The village was built through the reclamation of mountainous areas and wasteland, so there were many slope protection structures and scarps. Villagers wanted a shade pergola over a long scarp with cement column piers along both sides, to give them a place to rest in the shade. According to the original plan, heavy square steel bars and large timbers were identified as the main construction materials, which needed to be purchased and transported from faraway county or city markets and would have required a professional construction team and the use of crane. The flat area at the site was too narrow to operate heavy machinery, which meant it would be dangerous for people and livestock if accidents occurred. When we happened to see the design drawings for this project, we suggested a simpler and more convenient solution for construction.
Richard Buckminster Fuller summed up his concept of technology and human development in a word: “dymaxion”, which means the maximum gain of advantage from minimal energy input. As for construction activities, “dymaxion” can be interpreted as “building the largest space and the most solid structure with minimal material use”.
The design philosophy of “dymaxion” actually resonates with the concept of rural construction. Nowadays, many Chinese villages present a unique built landscape, which was created by generations of villagers who had the wisdom to make use of local materials and maximize functions with minimal input.
In our design, the materials for the construction units were intended to be as small as possible, so that more wood waste could be reused and the construction work could be carried out by the villagers themselves. Wooden rod units constitute the structural system, which enhances stability and generates a larger space. The structure features grids that improve its performance in withstanding the forces of nature, hence ensuring greater safety for a long period of use. With this construction scheme, we saved costs and improved efficiency.
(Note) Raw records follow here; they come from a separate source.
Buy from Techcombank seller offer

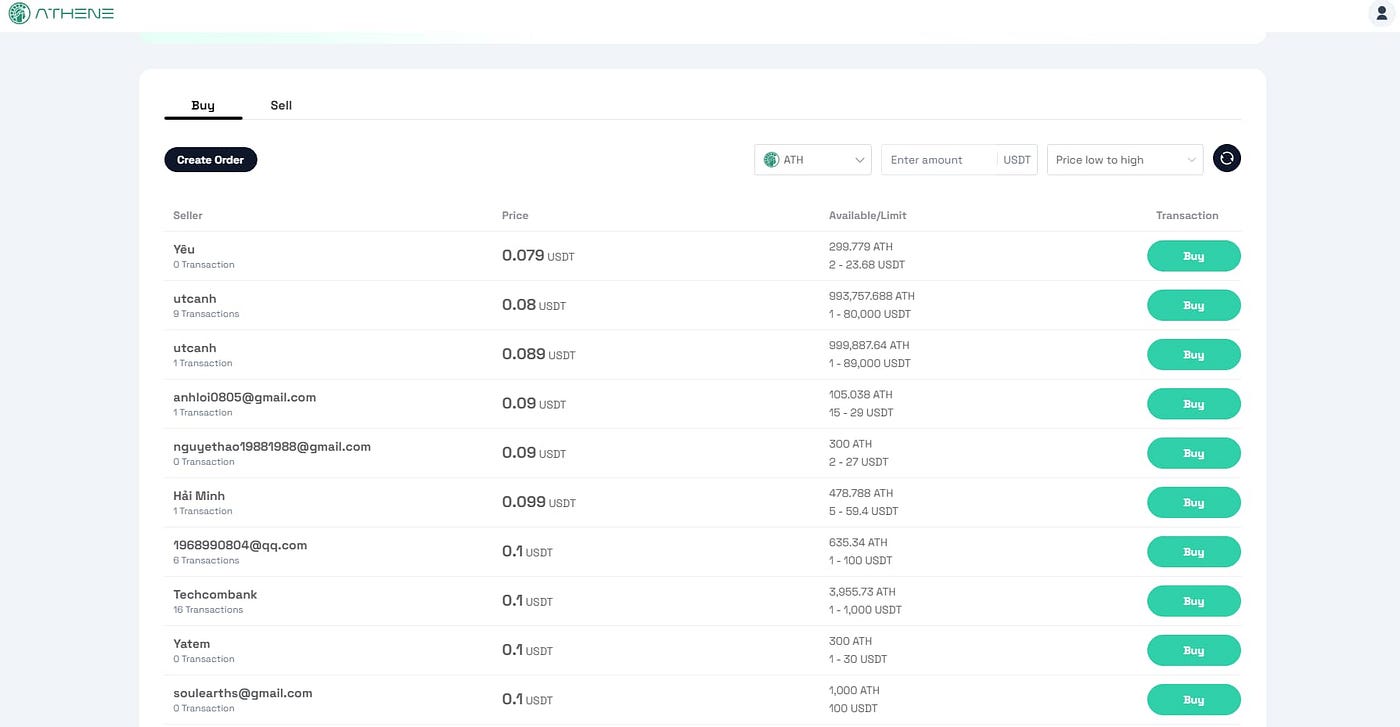tap(1194, 601)
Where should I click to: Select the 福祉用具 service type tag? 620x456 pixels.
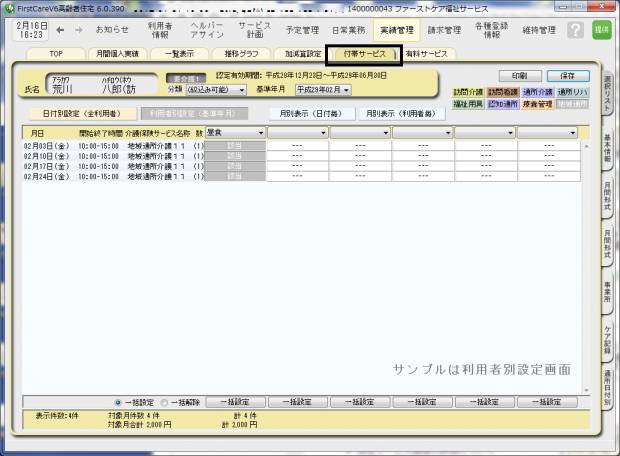(468, 104)
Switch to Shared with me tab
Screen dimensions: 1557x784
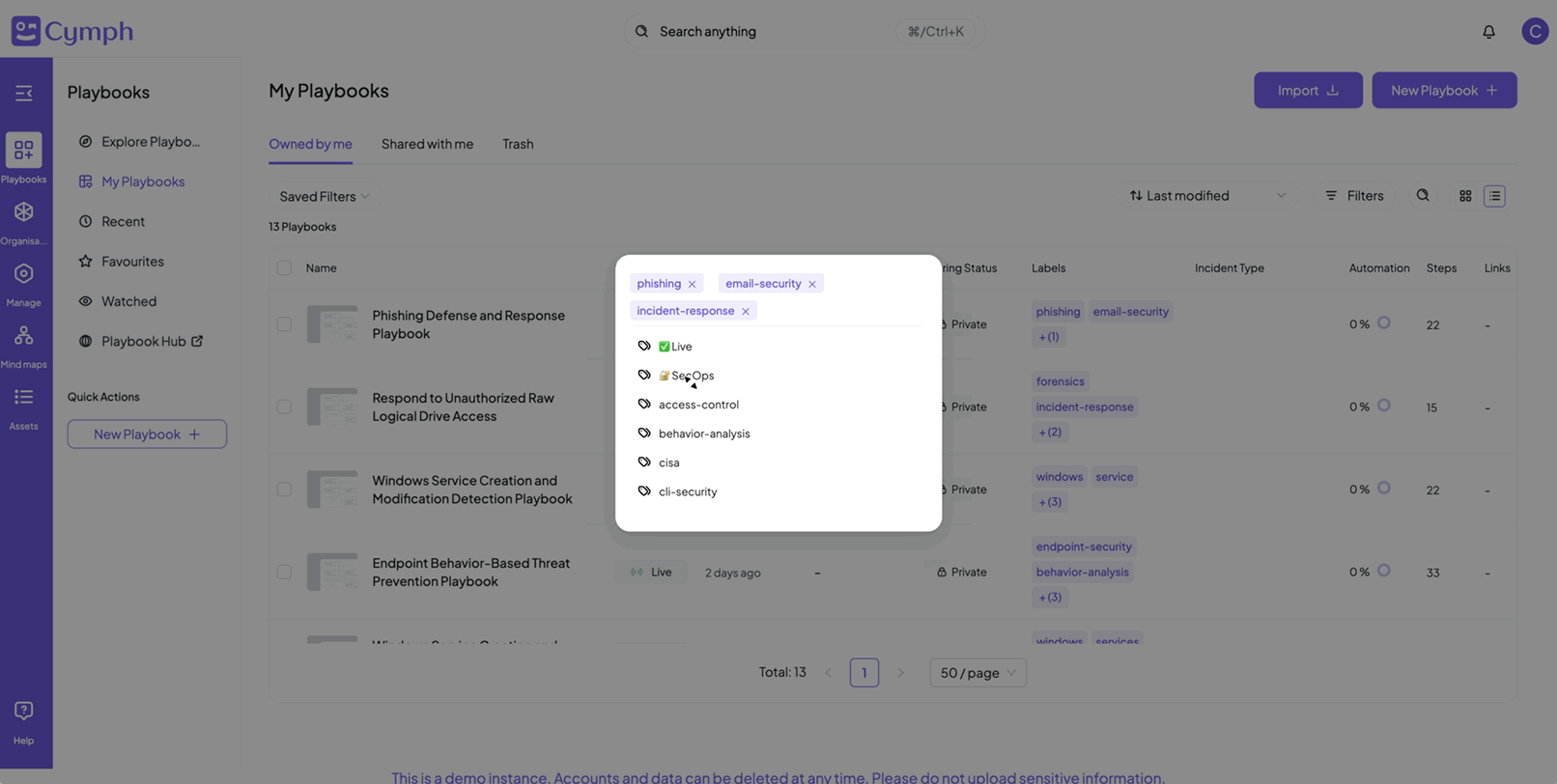click(427, 144)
We kept varying lengths of wood materials and worked to create a structure that would be well integrated with the surrounding mountains. Wooden rods were reclaimed from demolished houses of various depths, so the lengths of these wood pieces were different. We didn’t cut or lengthen any of the wooden rods. Instead, we took into account the tolerance of length variation and ingeniously arranged the position of each wooden unit. In this way, a flexible pergola structure was created that conforms to the materials as well as the mountainous surroundings.